April 21 was an important day for East Taranaki Environment Collective (ETEC). It was when representatives gathered at Pukearuhe Marae in North Taranaki to celebrate the beginning of an exciting new era in kiwi conservation.
Three Taranaki conservation projects – ETEC included – received Jobs for Nature funding through the national kiwi charity Kiwis for kiwi.
This funding will allow ETEC to further advance the success we have been achieving in growing populations of resident kiwi in 13,000 ha of land surrounding the upper reaches of the Waitara River in Eastern Taranaki.
Our protected area is also now home to emerging populations of North Island kokako and New Zealand long-tailed bat, with the bat now officially classified as critically endangered.

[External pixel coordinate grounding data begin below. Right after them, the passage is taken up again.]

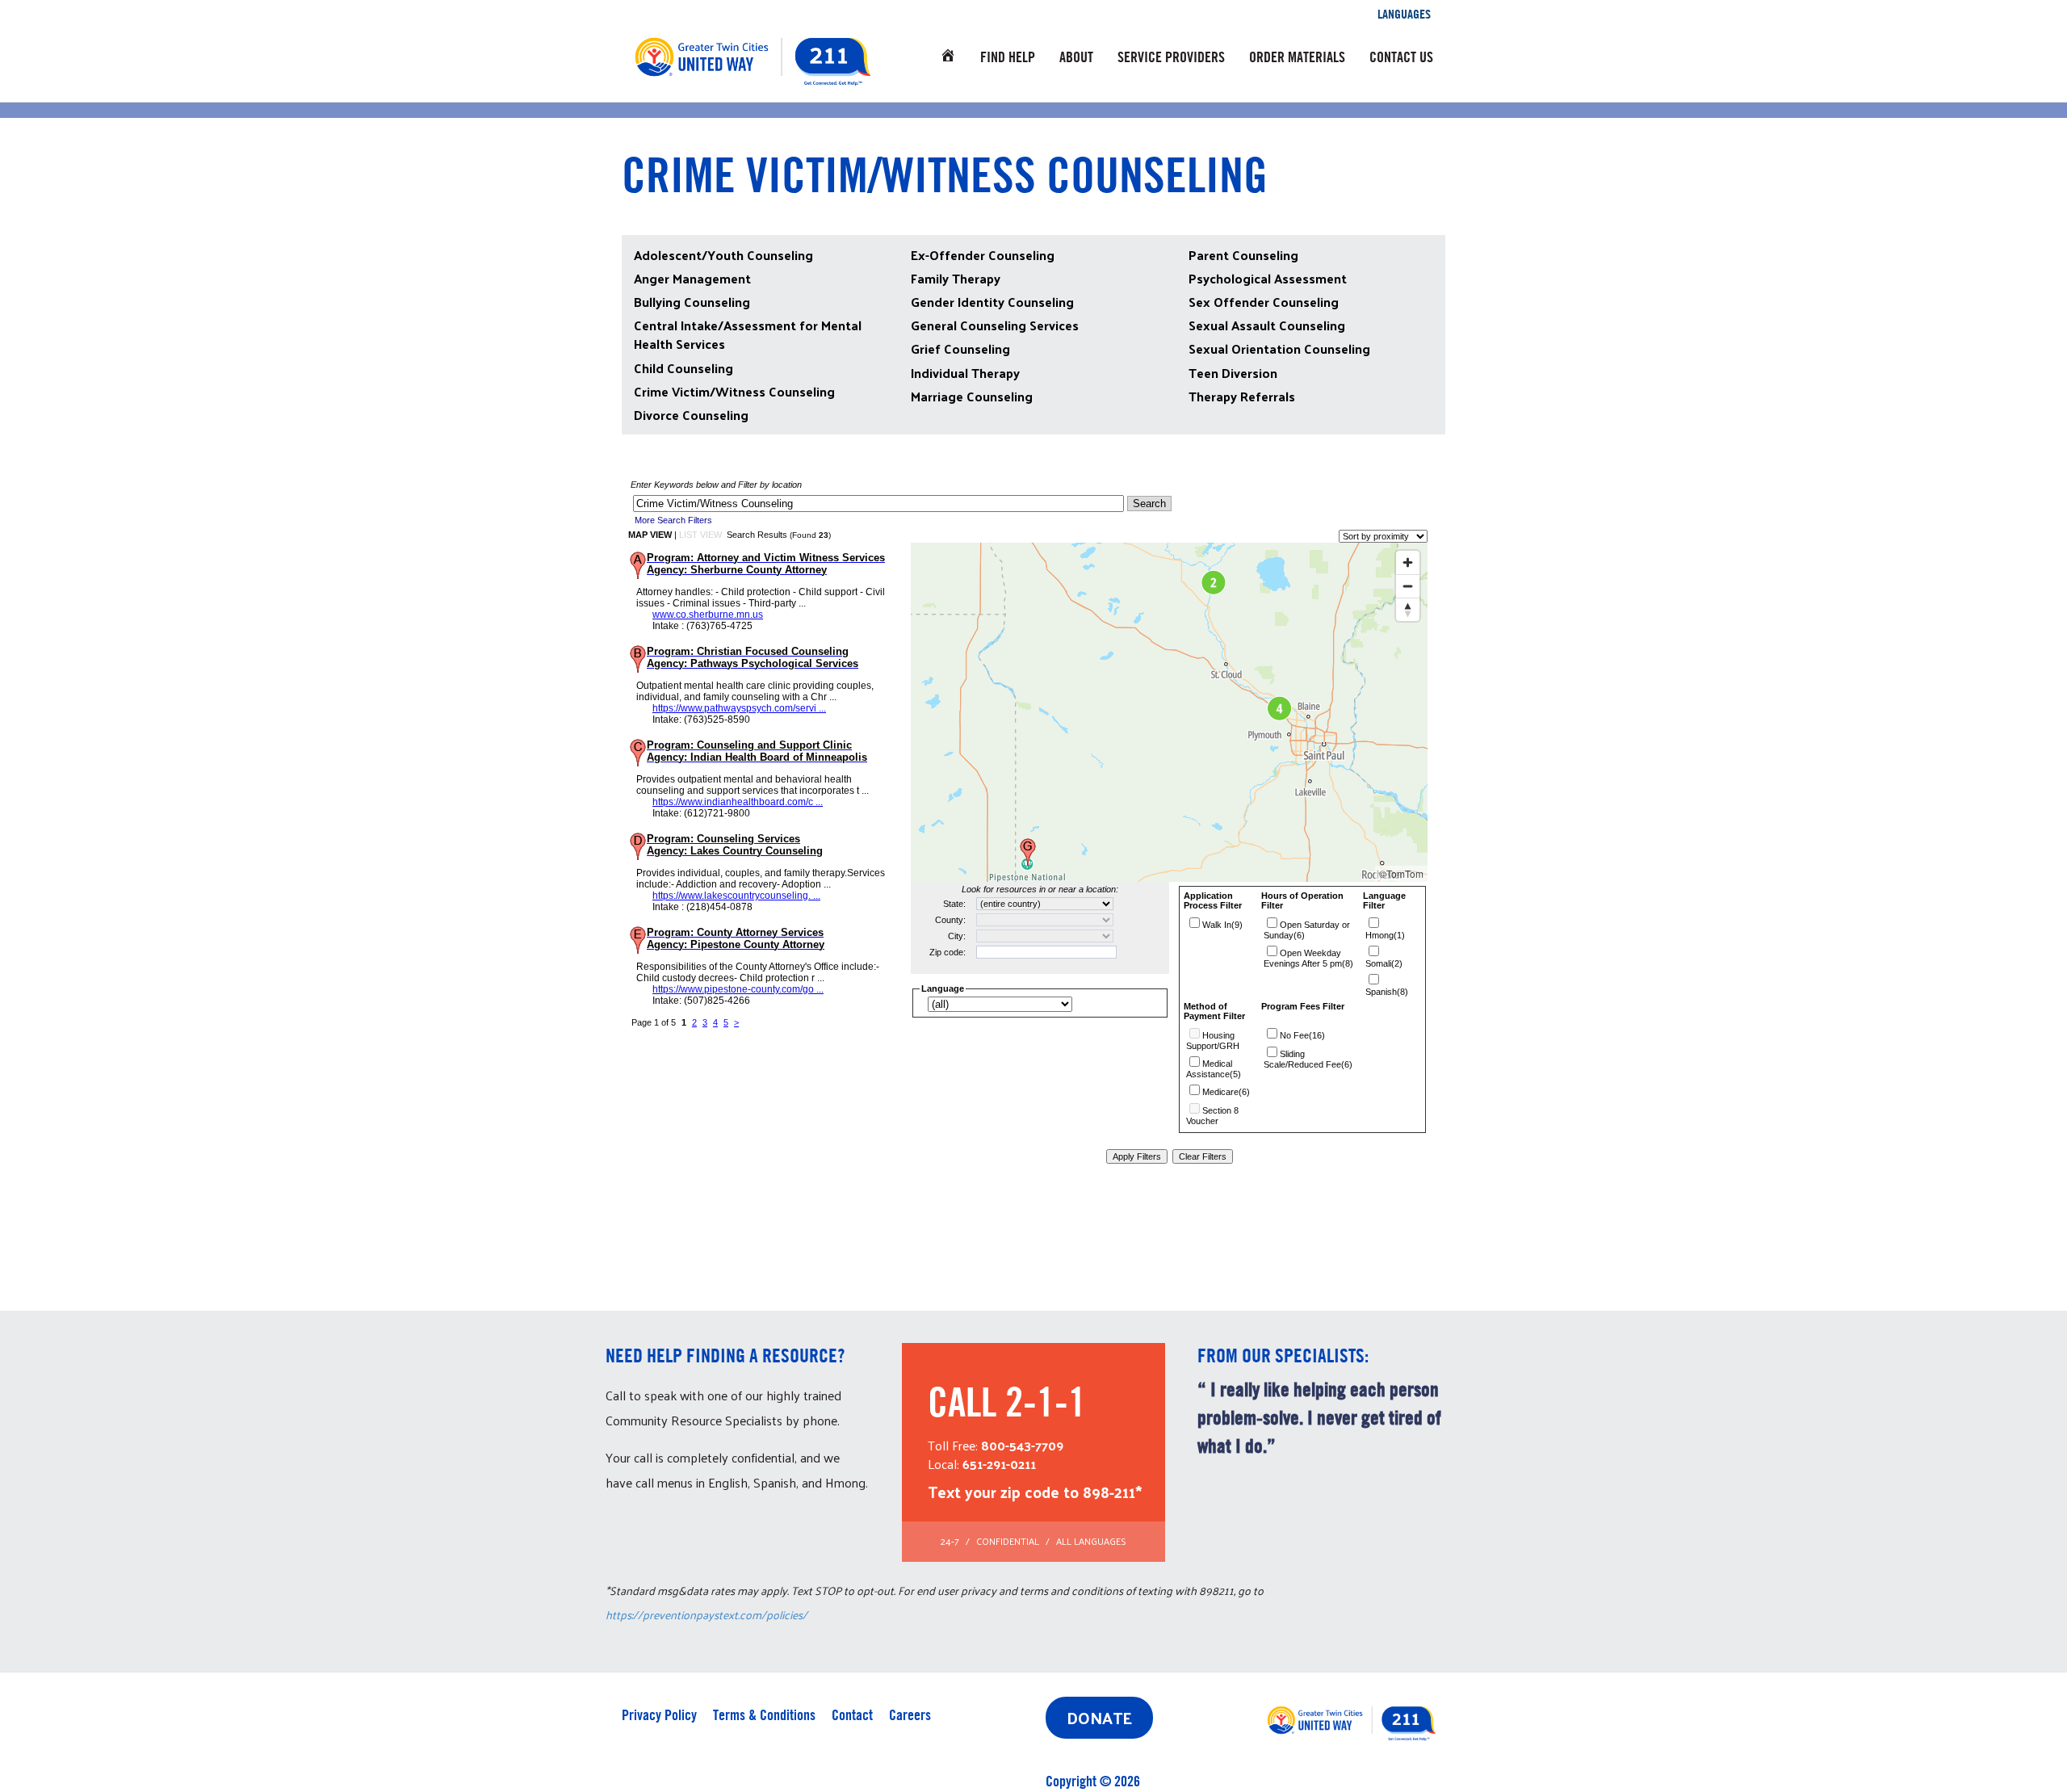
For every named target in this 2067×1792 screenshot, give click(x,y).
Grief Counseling (960, 348)
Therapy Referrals (1242, 396)
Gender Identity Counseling (992, 301)
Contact (852, 1715)
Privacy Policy (659, 1715)
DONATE (1099, 1717)
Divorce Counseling (691, 414)
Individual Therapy (965, 372)
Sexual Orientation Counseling (1279, 348)
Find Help (1007, 57)
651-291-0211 (999, 1463)
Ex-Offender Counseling (982, 254)
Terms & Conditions (764, 1715)
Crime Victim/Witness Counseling (734, 391)
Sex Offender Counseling (1264, 301)
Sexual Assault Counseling (1267, 325)
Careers (910, 1715)
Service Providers (1171, 57)
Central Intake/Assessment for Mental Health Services (748, 334)
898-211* (1112, 1491)
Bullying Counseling (692, 301)
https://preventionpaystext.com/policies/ (706, 1615)
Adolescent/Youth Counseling (723, 254)
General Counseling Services (995, 325)
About (1076, 57)
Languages (1404, 14)
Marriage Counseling (972, 396)
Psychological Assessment (1268, 278)
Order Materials (1297, 57)
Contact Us (1401, 57)
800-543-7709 (1022, 1445)
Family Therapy (955, 278)
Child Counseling (683, 368)
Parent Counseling (1243, 254)
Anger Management (692, 278)
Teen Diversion (1233, 372)
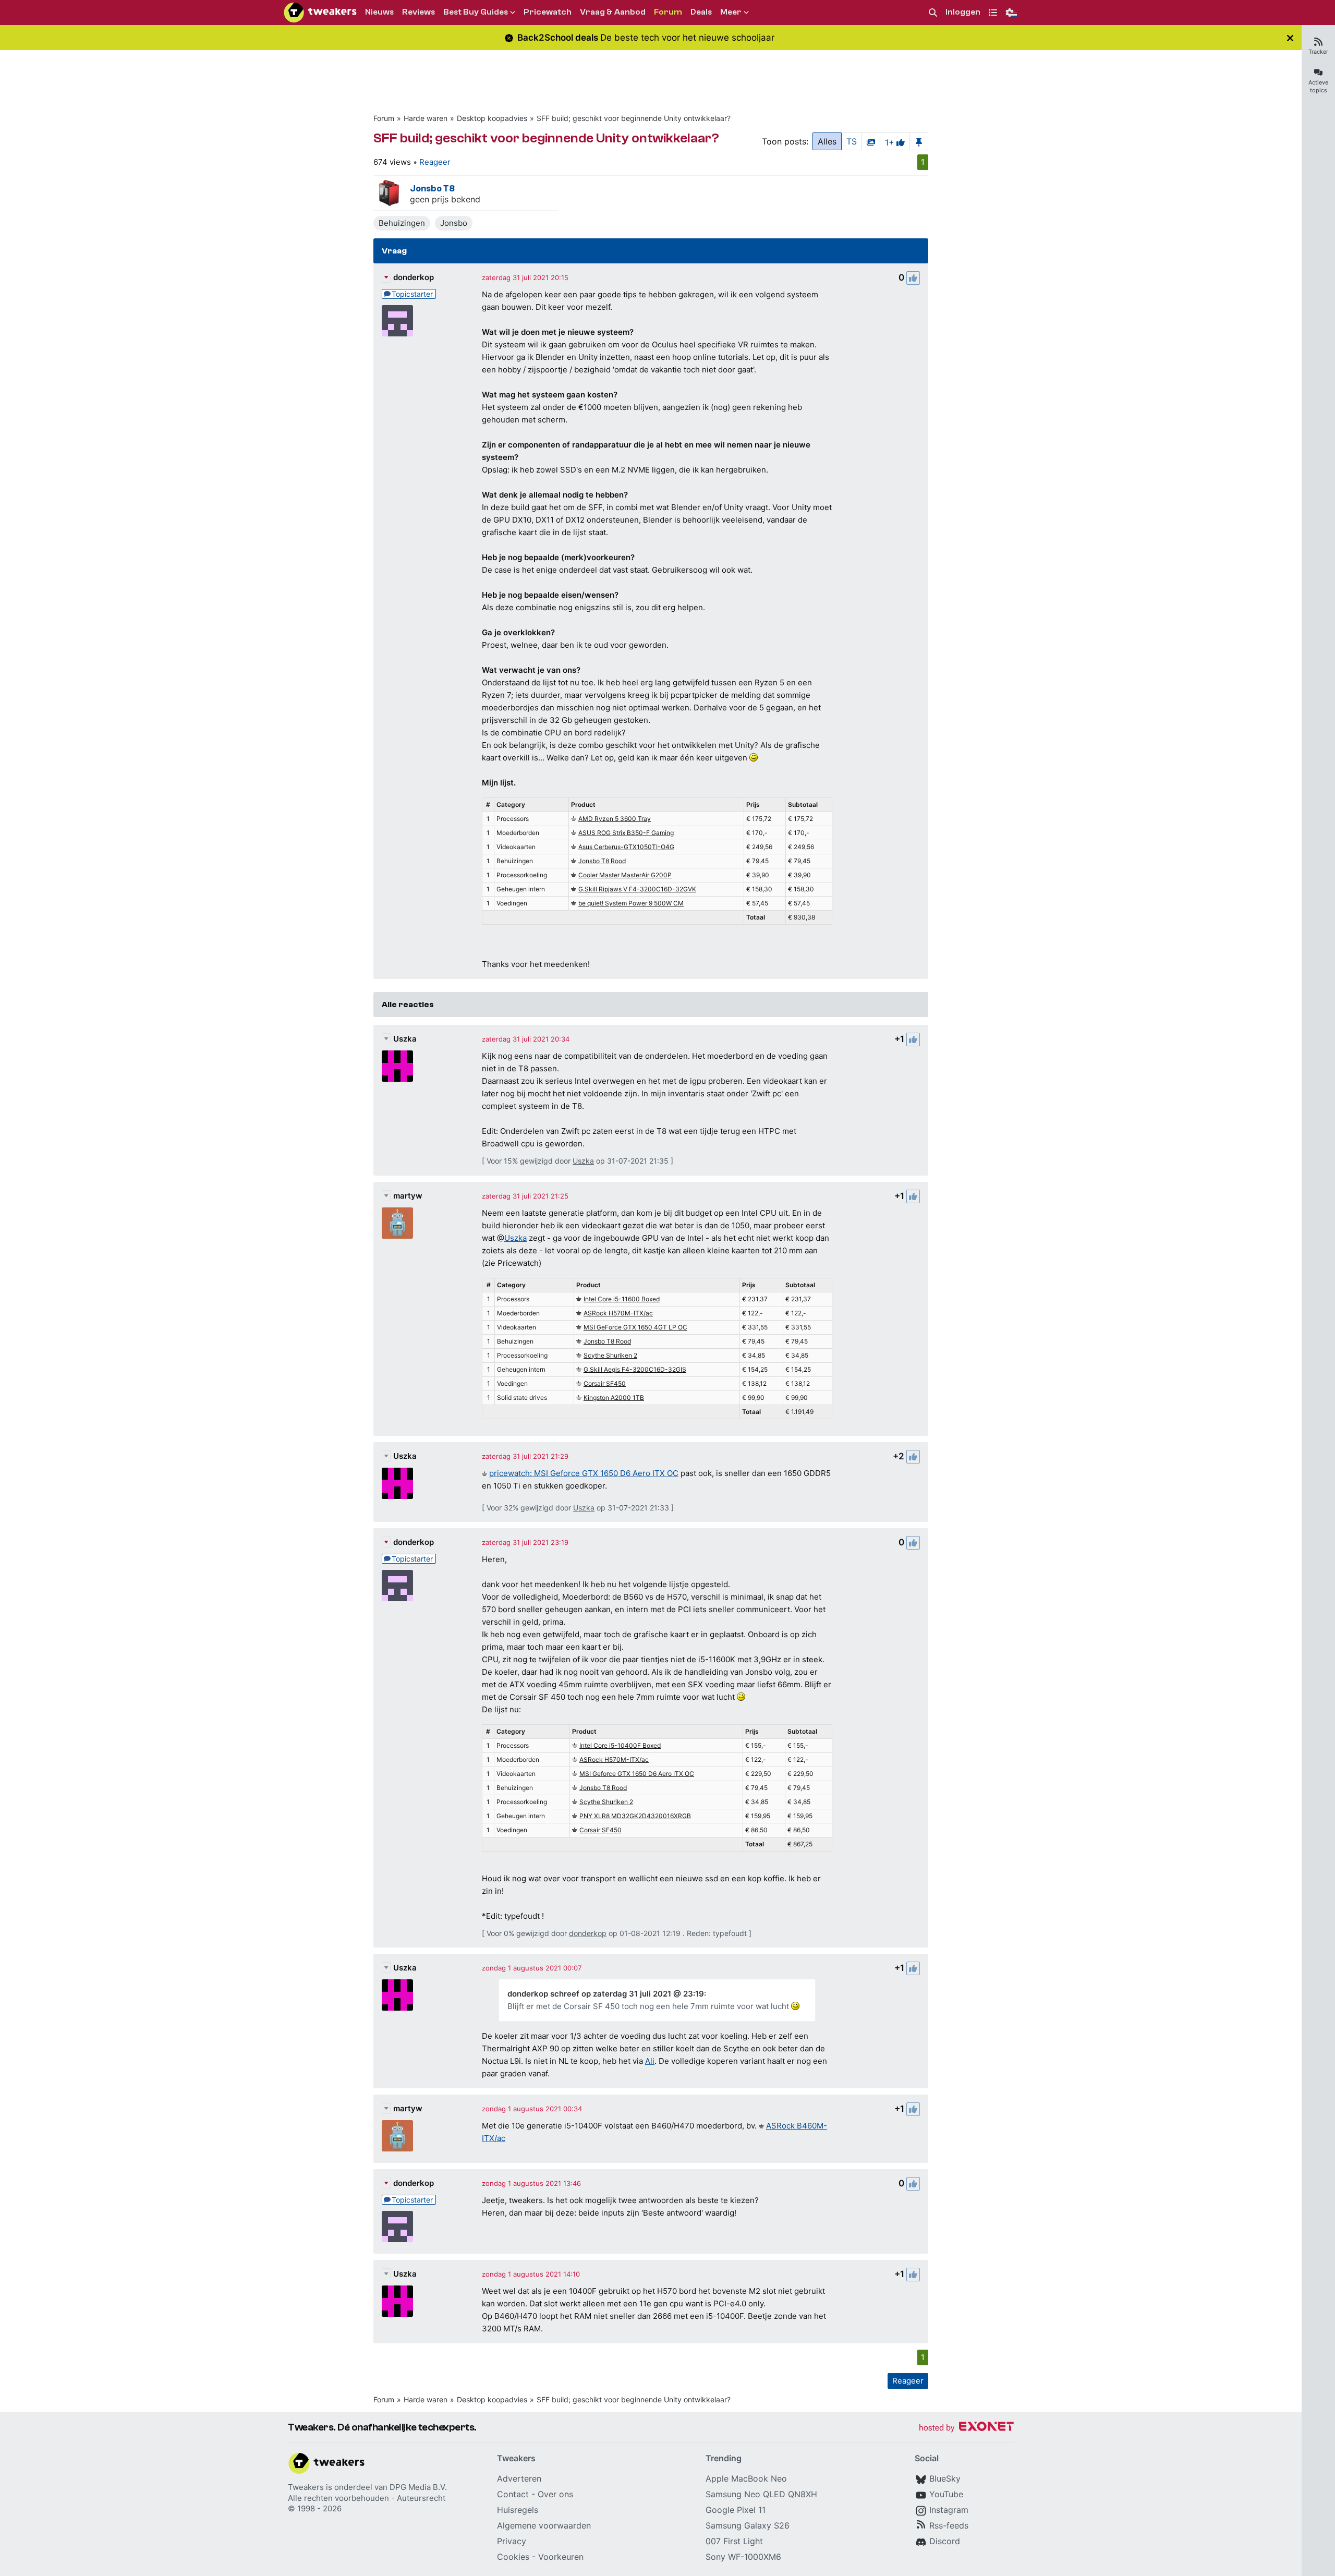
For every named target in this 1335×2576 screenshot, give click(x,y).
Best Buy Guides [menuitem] (475, 12)
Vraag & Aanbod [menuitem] (613, 12)
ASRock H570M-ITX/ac (618, 1313)
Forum (383, 118)
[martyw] (397, 1223)
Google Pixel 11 (736, 2510)
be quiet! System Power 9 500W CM (631, 903)
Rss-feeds (948, 2525)
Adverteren (519, 2478)
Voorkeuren (561, 2556)
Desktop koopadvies (492, 118)
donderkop (413, 277)
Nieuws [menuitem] (379, 12)
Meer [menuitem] (731, 12)
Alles (827, 141)
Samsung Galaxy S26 (748, 2525)
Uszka (405, 1039)
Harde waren (425, 118)
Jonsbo (453, 223)
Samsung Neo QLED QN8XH (761, 2494)
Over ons (555, 2494)
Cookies (513, 2556)
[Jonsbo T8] (389, 193)
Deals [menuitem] (701, 12)
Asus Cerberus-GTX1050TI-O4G (626, 847)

The Jobs for Nature funding will allow ETEC to expand the amount of kiwi habitat under active predator control management by 5775ha.
This additional acreage will be to the south and east of the current conservation area, and will also connect with land to come under predator management by one of the other projects to receive funding – Te Kohanga Ahuru, a pest control collaboration between northern Taranaki iwi Ngati Tama, Ngati Mutunga and Ngati Maru.
“Kiwi are territorial birds, and our resident population is now growing to the extent that many are migrating out of the land under our predator control. The inclusion of the additional land will allow us to work to protect those birds as well,” says ETEC general manager Rebecca Somerfield.
The expansion programme will require additional staff, and the aim is to create the equivalent of 15.3 full time equivalents (FTEs), this employment funded by the Jobs for Nature grant.
The funding announcement is also a major boost for ETEC expansion plans called Te Whakakotahi which, as well as involving an increase in the amount of land under predator control, also involves development of a field centre at Purangi and construction of a native bird rehabilitation centre and kiwi house in the Inglewood area.